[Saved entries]
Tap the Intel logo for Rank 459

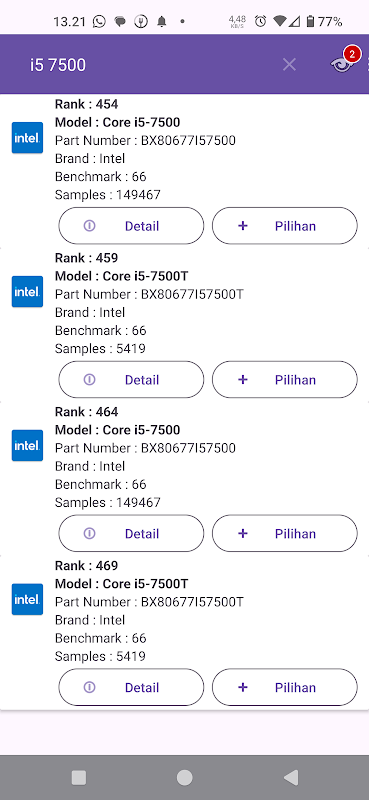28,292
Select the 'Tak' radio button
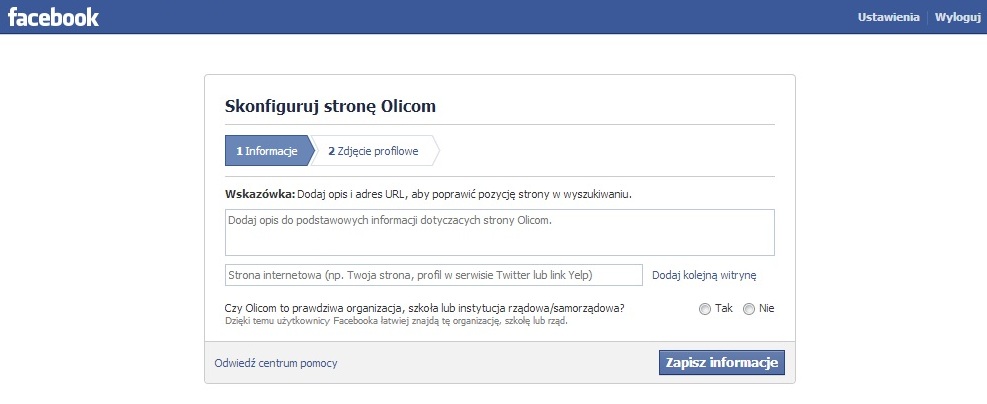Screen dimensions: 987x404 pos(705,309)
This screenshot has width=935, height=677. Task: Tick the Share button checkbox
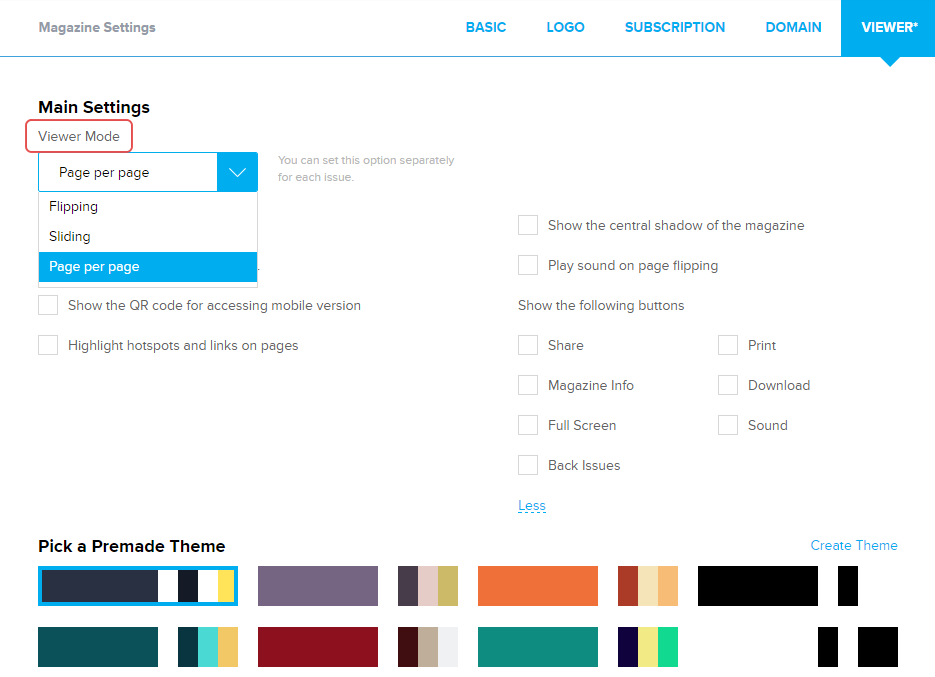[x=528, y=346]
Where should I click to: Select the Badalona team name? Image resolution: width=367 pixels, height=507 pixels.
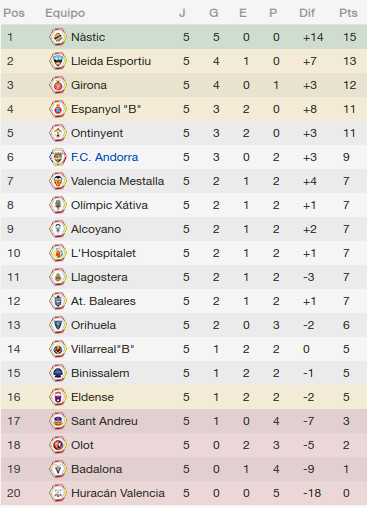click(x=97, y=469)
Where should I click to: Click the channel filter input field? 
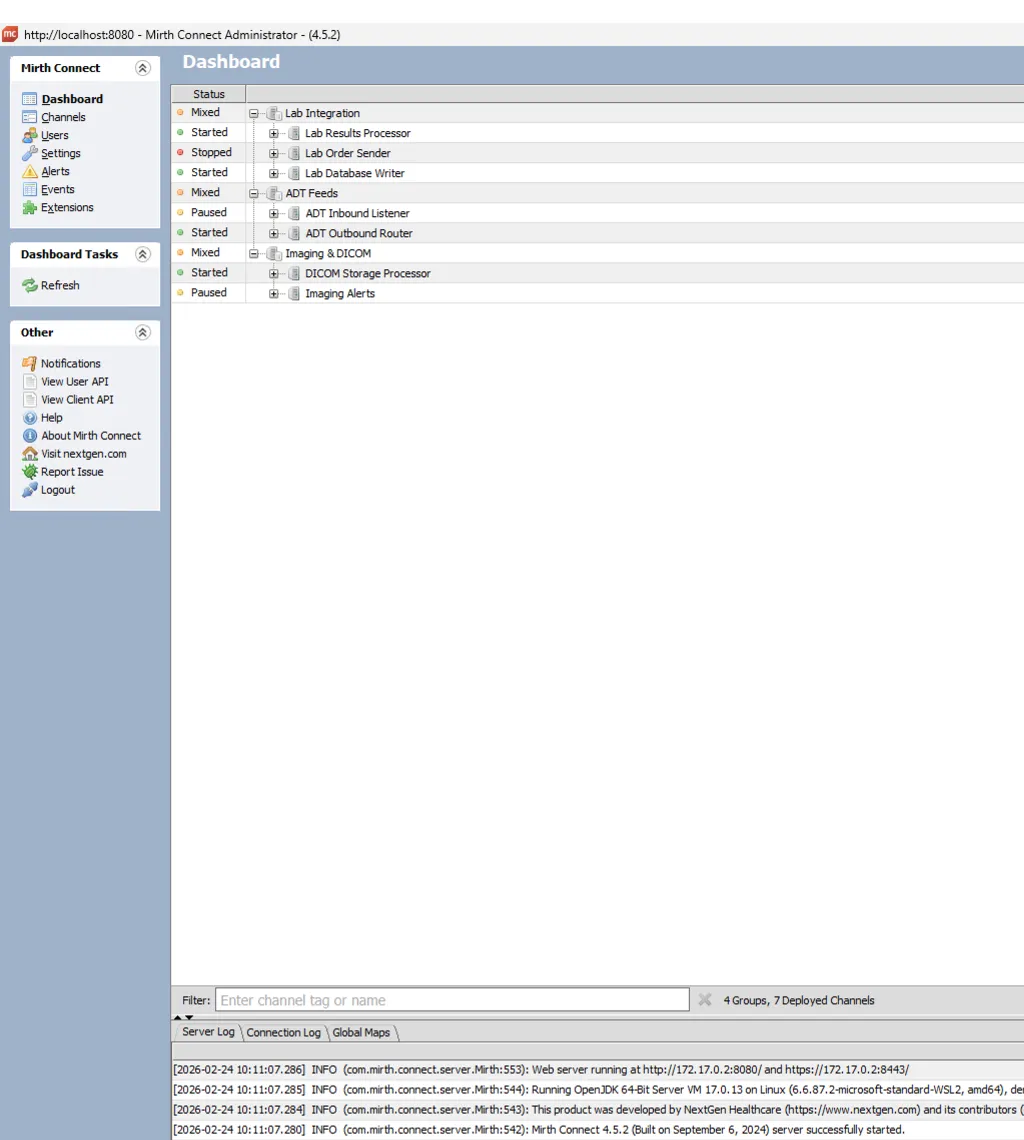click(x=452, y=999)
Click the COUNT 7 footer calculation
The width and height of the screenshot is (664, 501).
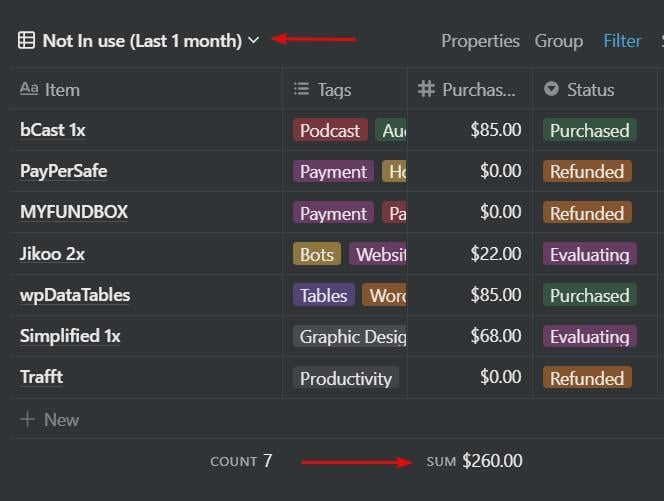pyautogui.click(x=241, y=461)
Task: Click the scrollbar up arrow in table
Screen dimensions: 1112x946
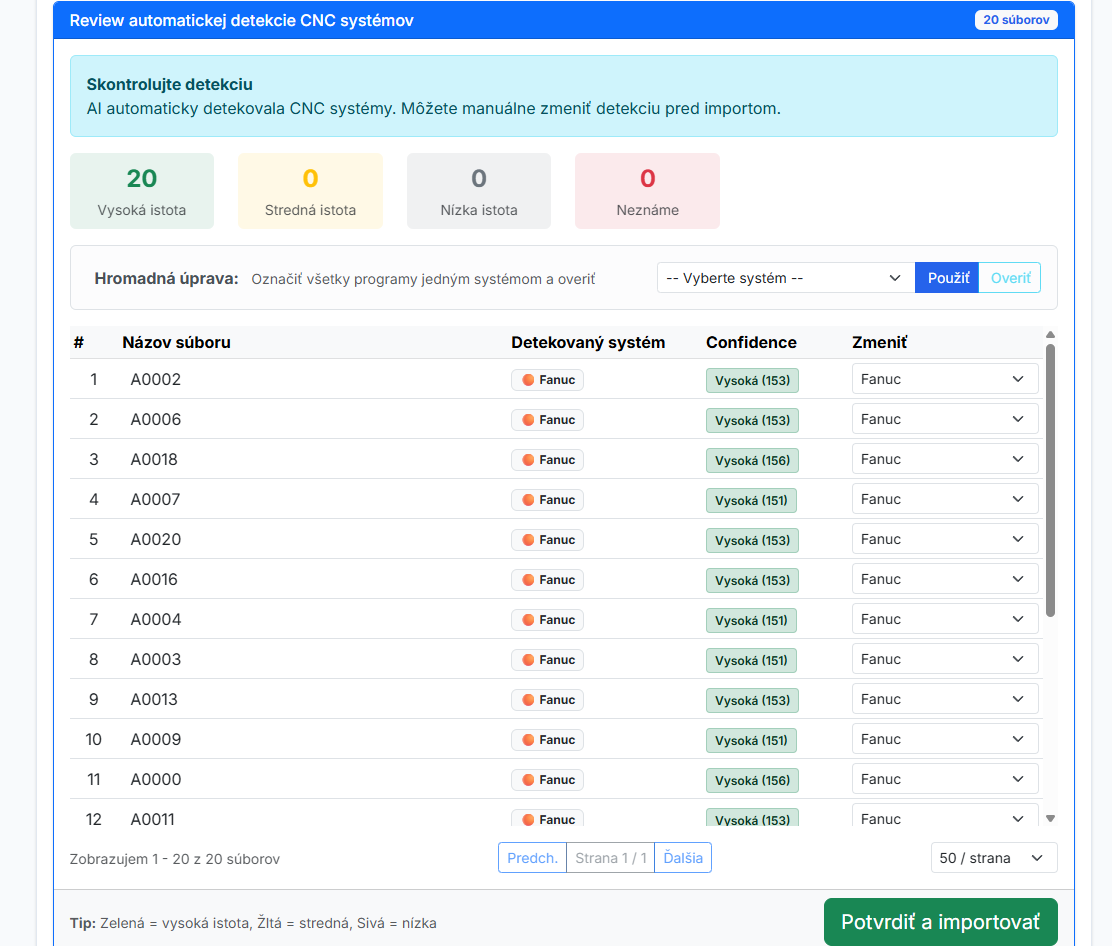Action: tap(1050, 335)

# [TASK]
Please repeat every record above exactly, but leave out the pictures.

# [YOUR SOLUTION]
Tap the Intel logo for Rank 459

28,292
Select the 'Tak' radio button
Screen dimensions: 987x404 pos(705,309)
This screenshot has width=935, height=677. Task: Tick the Share button checkbox
[x=528, y=346]
Where should I click to: Select the Badalona team name? Image resolution: width=367 pixels, height=507 pixels.
click(x=97, y=469)
Where should I click to: Click the channel filter input field? 
click(x=452, y=999)
Click the COUNT 7 footer calculation
The width and height of the screenshot is (664, 501).
pyautogui.click(x=241, y=461)
Task: Click the scrollbar up arrow in table
Screen dimensions: 1112x946
Action: tap(1050, 335)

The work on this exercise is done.